> EXERCISES
a. Rewrite the Mars lander comment thread from "JazzLizard's avatar" up to and including "extend some more.", substituting "lander" for "pod".
b. Please continue the Mars lander comment thread past its last comment.

(PAGE EXCERPT)

Thomas-Peters's avatar
Sorry, the humans ARE the aliens, from the point of view of Mars.
I-Phillip's avatar
Spectacular art! Very believable and realistic design, mind my asking which parts of it compose the ascent craft?
morbiusx33's avatar
This looks like NASA's MEM design of the 1980s.
Thomas-Peters's avatar
Yep! Actually, the first version of it I've found was in von Braun's Mars mission design from 1969-70. Its changed scale a couple of times, but the ascent/descent stage configuration, the landing legs, etc. have stayed pretty much the same.
morbiusx33's avatar
That's correct.
DallellesLaul's avatar
What a disappointment for the aliens though. ... A machine from somewhere else Lands and isn't even manned... Or is she? :-D
Thomas-Peters's avatar
Hmm, I think you missed the point of the title-the aliens in this context are the human astronauts. :D
DallellesLaul's avatar
Looks like I did..
JazzLizard's avatar
I like it! Nicely designed pod, the scene is very realistic and believable too!
My only crit would be on the pod's maneuvering thrusters, the ones aimed down would be blowing gasses into the body of the pod itself. That is of course, unless they extend some more.

Nice work!
Thomas-Peters's avatar
Thanks!
As for the attitude jets, I think its a perspective issue. On the model I built you can see the angle of the thrusters allows the hot part of the exhaust to miss the lower body. That's just not obvious from this angle. They're only putting out about 600 newtons, so the unfocused splash on the descent stage wouldn't hurt anything, maybe just discolor the material a little.
DrOfDemonology's avatar
Absolutely awesome. I love Mars, and this really captures the kind of exploring that we'd do :D
Thomas-Peters's avatar
Thanks you, Doctor! I hope we get to see something like this in our lifetimes!
Joey1058's avatar
Interesting. Is this based on a prototype?
Thomas-Peters's avatar
It never got to the mock-up or prototype stage, but von Braun and the Boeing people took it to a fairly high degree of engineering drawings. This was back when the study for this mission was being done, circa 1968-69. You can read about the study here: [link]
HandofManos's avatar
Most excellent work. I am curious if you will also have a vehicle cramped into the lander. Looking forward to the return trip as well ;)

(End PAGE EXCERPT)
(DATA BELOW)

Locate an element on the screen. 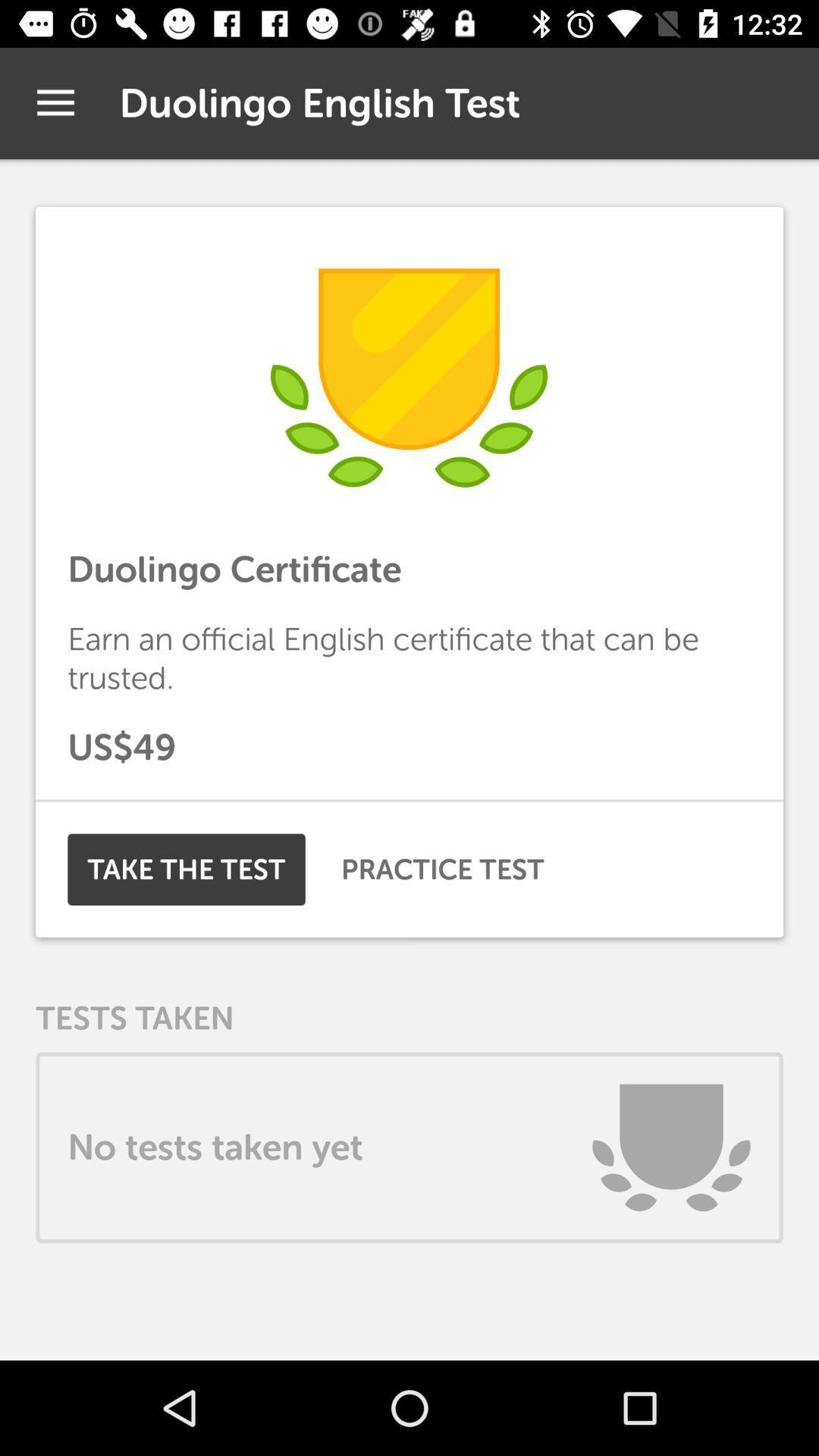 The image size is (819, 1456). the duolingo certificate is located at coordinates (410, 569).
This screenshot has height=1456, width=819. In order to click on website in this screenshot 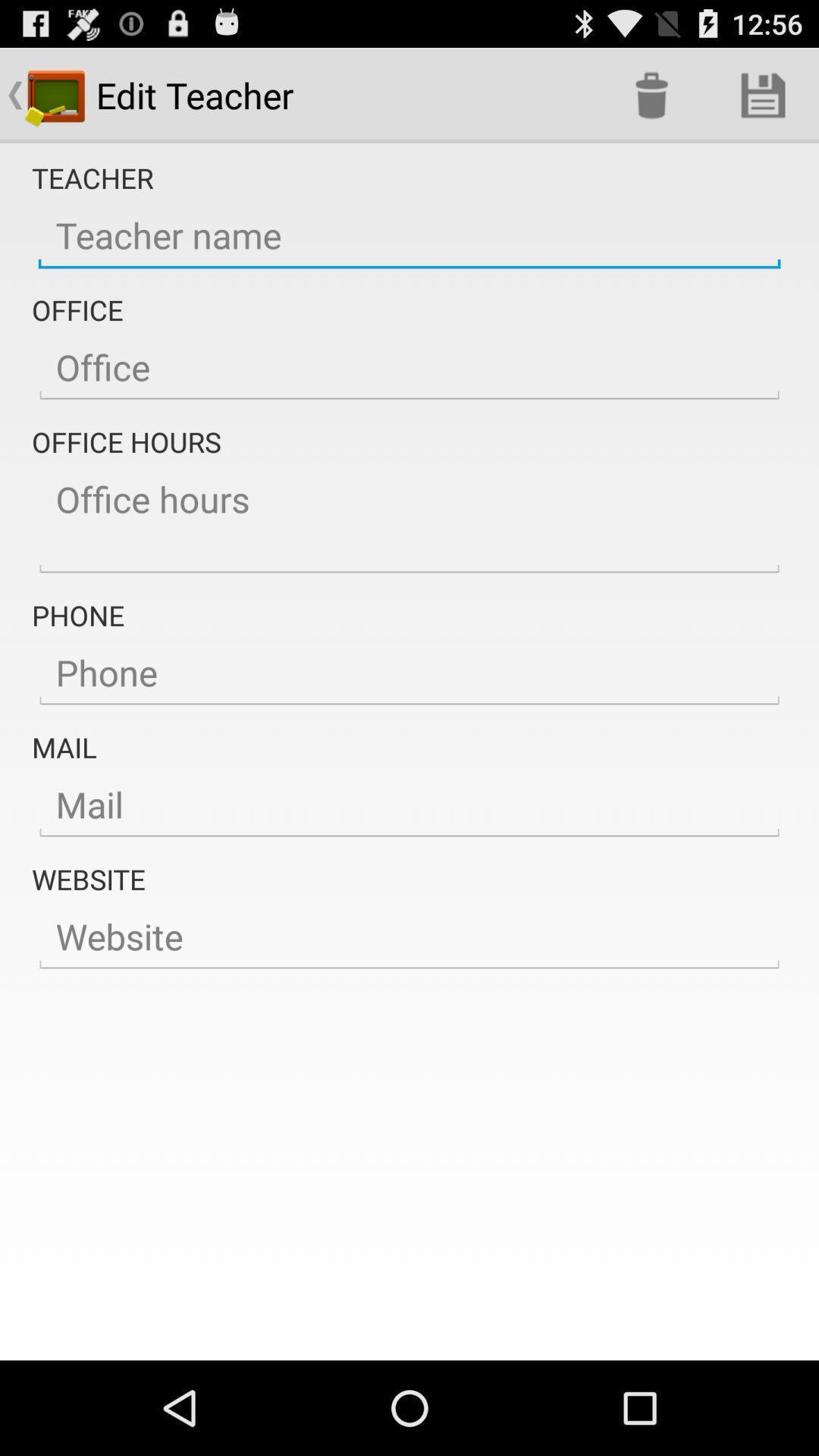, I will do `click(410, 937)`.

(End DATA BELOW)

> RESPONSES TO THE TASKS
a.
JazzLizard's avatar
I like it! Nicely designed lander, the scene is very realistic and believable too!
My only crit would be on the lander's maneuvering thrusters, the ones aimed down would be blowing gasses into the body of the lander itself. That is of course, unless they extend some more.

b.
Thomas-Peters's avatar
Thank you! Its not clear if this lander could carry a rover or not. Its not out of the question that a LRV sized vehicle could have been carried, but it would be a tight fit, and offer meager mobility for only 2 of the 3 ground crew. The 1968 Boeing Mars mission study, which von Braun modified for this 1969 version, featured a Mars Excursion Module that was essentially the same design as this one, but scaled up about 33%. That one included a large rover, as well as a 2 deck living module in the descent stage. For this version, I think the most likely solution would be an inflatable habitat and rover would be delivered separately in an unmanned lander.
HandofManos's avatar
Sounds logical indeed
Bartlebooth's avatar
Great martian feel in this scene, great work!
Thomas-Peters's avatar
Thanks! That Mars terrain took a long time to build and texture, but I've gotten a lot of scenes out of it! Its based on Spirit and Opportunity data.
Taranis69's avatar
Fantastic ----- Bravo
dcmstarships's avatar
I always liked this Mars lander design
Thomas-Peters's avatar
Me too! Its the one speced out in the 1969 vonBraun Mars architecture, originally designed by Boeing. It has a really solid feel to it-and of course its based on the Apollo cone proportions, sense they really understood the aerodynamic qualities of that design.